But I don't want to make my own salsa
I have carried on a ten-plus year love affair with this salsa:
Every time I eat it I love it all over again. I put it on eggs, chili, and anything remotely Mexican-inspired. It's made with all natural, organic ingredients down in Eugene, Oregon, which is a couple hours away. So it's local. Why on Earth would I want to make my own when this salsa is absolutely perfect?
Well, there's that darned plastic container, which I'll reuse or recycle. But still, they made it just for this one batch of salsa. And there's the transport of the salsa to the store as well. I'm not sure what their manufacturing process is, nor do I know where they get their ingredients.
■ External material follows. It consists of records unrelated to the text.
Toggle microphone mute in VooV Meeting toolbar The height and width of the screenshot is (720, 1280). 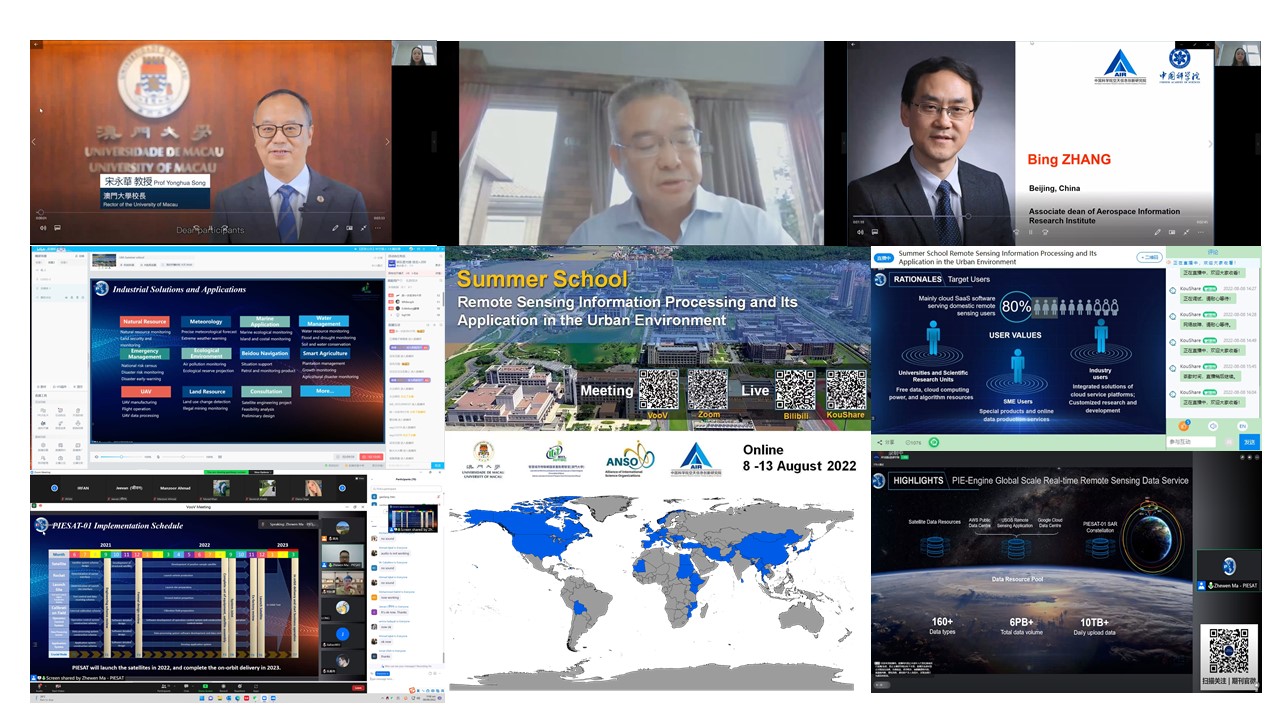click(40, 687)
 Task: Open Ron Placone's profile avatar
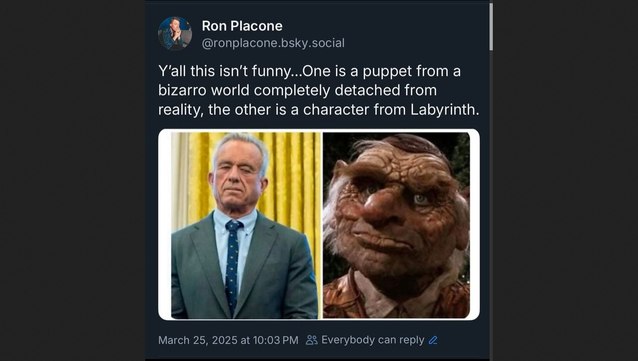[175, 33]
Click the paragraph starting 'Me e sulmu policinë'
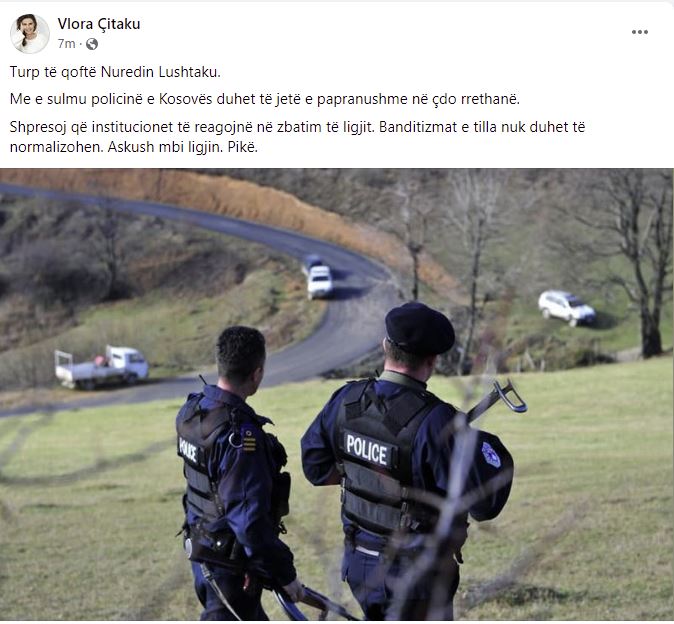Image resolution: width=674 pixels, height=624 pixels. coord(264,99)

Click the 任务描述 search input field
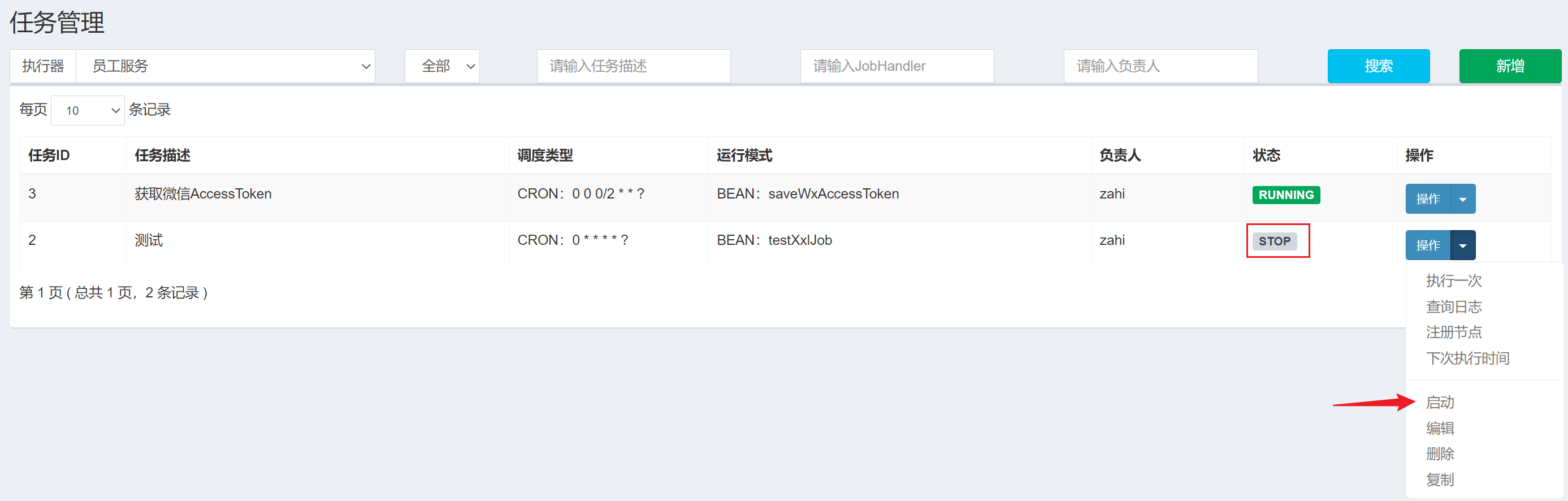pos(633,66)
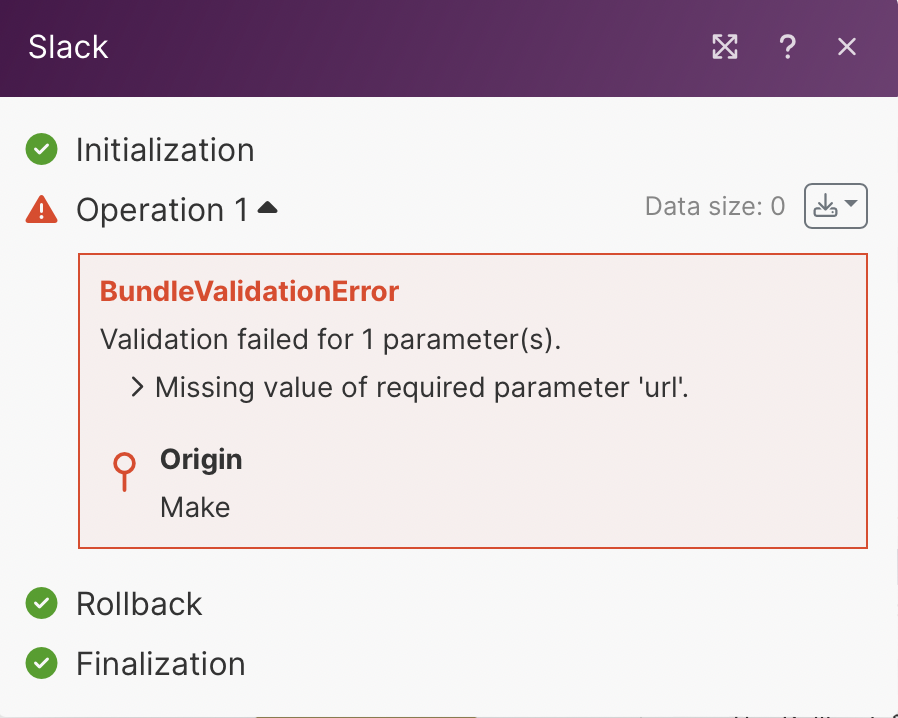Image resolution: width=898 pixels, height=718 pixels.
Task: Click the Origin pin icon
Action: [x=125, y=472]
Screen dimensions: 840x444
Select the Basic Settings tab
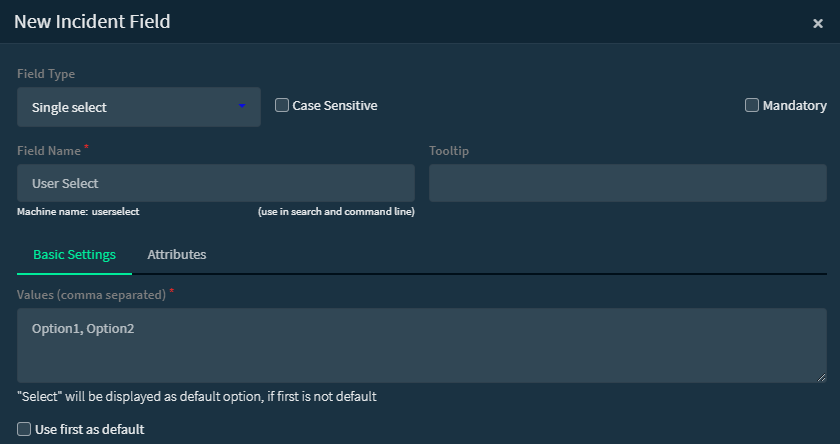[x=74, y=255]
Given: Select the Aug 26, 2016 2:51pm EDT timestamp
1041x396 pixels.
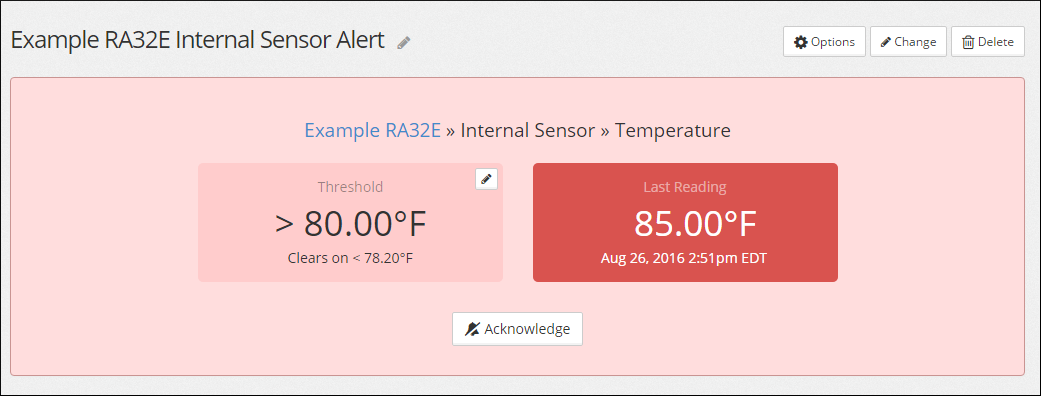Looking at the screenshot, I should 684,258.
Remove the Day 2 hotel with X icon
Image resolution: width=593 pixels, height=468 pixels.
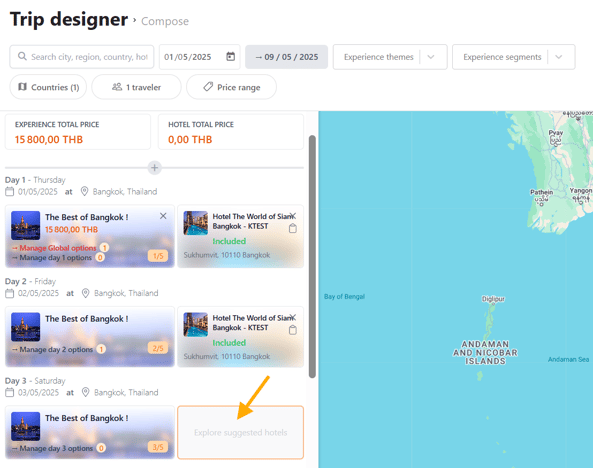292,317

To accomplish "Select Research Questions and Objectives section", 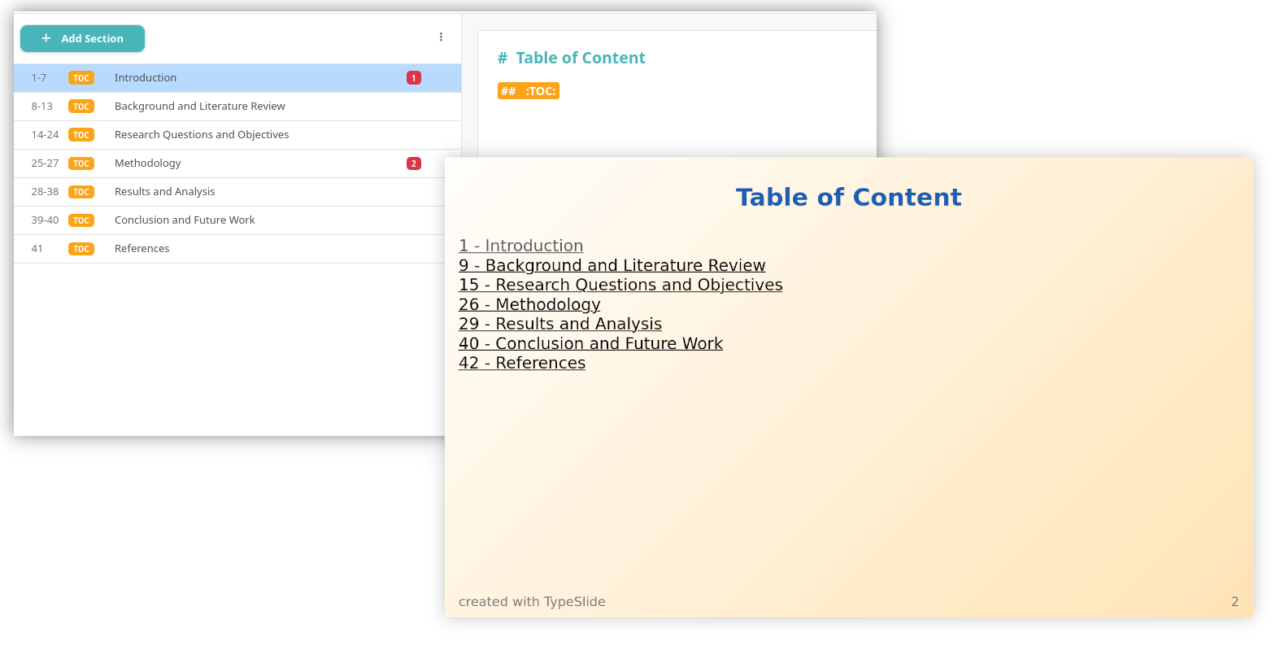I will tap(237, 135).
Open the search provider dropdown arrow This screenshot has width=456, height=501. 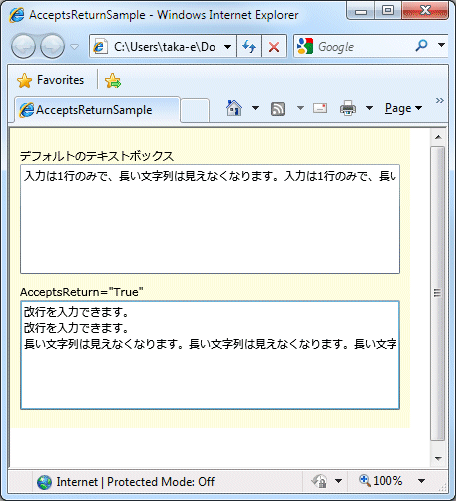(441, 45)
Sigh. I don't really believe that we should go back to making all of our food from scratch. Some, not all. Life today is very different than the days of Laura Ingalls. Men and women work out of the house. Our communities are not set up for complete self-sufficiency. And why would we want to live like that? Don't get me wrong, I have often believed I was born 200 years too late, and as a child I yearned for the 'romance' of the little house in the big woods. But realistically, I like my Joe's Jeans and my Danskos and my computer. And my salsa.
It seems to me that the folks manufacturing and selling this stuff are the ones who should be held to higher environmental standards and that we the consumers should be able to adapt. And when you think about all of the packaged food in the grocery store -- whew -- that would be huge. (I personally don't believe we need entire aisles devoted to cookies and crackers and breakfast cereals, so we could get rid of about 75% of those.) I would love to be able to take my empty container to the store and have it filled with salsa. Or mustard. Or yogurt. Or to return my container and have it reused over and over again. It's hard to imagine that ever happening unless the health department radically changes its policies.
I don't really spend a lot of time obsessing about this stuff, though I do wonder how this complex global food distribution business can ever be sustainable. How will it ever change? Will food become like oil and eventually there will be wars over olives? (I would go to war for olives. Seriously. Not really. But yes.) Does anyone have any insight or just a big old reality check they can throw my way? Do you get bothered by this food business or are you headed down the path of growing and making it all? And can homemade salsa really be as good as this???